#### Task to complete
Please copy each line from the entries that contains the string "agent".

#### Recorded data
━━━━━━━━━━━━━━━━
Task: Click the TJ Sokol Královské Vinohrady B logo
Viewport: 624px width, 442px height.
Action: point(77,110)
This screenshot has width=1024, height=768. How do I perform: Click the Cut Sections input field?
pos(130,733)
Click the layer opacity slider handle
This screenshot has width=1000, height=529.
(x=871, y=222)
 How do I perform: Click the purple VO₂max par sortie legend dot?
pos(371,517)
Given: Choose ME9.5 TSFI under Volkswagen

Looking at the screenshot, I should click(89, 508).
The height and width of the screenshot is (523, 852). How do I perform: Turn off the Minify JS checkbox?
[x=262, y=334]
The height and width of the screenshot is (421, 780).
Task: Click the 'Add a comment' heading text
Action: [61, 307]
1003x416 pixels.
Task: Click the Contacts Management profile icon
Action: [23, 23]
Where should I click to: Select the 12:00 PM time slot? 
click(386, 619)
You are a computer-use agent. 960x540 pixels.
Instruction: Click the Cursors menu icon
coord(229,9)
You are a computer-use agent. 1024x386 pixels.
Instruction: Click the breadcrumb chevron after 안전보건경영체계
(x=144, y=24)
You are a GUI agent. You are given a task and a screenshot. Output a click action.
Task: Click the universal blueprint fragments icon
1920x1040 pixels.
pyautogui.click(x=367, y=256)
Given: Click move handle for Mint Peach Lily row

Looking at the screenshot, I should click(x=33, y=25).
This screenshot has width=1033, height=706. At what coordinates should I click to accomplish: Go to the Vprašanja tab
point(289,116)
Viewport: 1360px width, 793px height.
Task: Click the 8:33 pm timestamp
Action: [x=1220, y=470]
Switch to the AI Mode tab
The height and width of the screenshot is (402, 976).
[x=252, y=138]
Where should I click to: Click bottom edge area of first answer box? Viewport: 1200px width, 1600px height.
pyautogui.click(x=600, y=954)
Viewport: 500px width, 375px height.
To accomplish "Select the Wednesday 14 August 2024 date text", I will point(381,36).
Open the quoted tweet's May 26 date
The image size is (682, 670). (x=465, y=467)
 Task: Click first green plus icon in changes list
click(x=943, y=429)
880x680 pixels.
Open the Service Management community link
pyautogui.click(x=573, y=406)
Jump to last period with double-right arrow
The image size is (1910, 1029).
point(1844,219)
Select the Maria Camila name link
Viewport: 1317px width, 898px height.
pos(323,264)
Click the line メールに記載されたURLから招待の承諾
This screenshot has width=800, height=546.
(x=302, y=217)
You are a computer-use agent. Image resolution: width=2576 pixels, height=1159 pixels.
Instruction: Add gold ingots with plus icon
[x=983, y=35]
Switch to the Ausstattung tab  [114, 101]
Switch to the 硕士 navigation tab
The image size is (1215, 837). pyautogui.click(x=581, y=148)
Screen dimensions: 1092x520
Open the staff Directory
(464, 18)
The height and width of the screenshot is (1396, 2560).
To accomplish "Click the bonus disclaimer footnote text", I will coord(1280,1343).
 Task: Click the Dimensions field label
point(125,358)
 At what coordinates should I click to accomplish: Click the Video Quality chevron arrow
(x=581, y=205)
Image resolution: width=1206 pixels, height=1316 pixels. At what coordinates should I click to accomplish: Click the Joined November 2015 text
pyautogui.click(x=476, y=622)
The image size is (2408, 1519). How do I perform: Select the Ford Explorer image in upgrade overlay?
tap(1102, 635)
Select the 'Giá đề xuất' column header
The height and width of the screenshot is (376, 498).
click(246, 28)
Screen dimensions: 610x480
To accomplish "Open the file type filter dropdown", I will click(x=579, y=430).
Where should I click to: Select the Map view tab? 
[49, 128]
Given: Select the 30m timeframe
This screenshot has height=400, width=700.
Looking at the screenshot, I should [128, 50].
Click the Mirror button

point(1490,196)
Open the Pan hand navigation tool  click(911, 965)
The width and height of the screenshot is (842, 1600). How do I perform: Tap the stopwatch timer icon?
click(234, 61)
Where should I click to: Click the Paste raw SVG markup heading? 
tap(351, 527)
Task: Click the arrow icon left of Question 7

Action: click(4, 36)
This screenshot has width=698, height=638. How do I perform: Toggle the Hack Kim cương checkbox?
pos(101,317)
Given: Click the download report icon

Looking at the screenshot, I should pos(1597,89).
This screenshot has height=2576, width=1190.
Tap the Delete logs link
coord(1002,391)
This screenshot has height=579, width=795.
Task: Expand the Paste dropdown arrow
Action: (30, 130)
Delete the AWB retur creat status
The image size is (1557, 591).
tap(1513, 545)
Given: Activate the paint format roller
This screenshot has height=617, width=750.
━━━━━━━━━━━━━━━━
#### Exercise answer
You are a computer-use agent. 960x540 pixels.
You are a computer-use agent. 1024x386 pixels.
You are a GUI agent. You are given a task and a screenshot. Output a click action.
You are a computer-use agent. Image resolution: width=2576 pixels, height=1159 pixels.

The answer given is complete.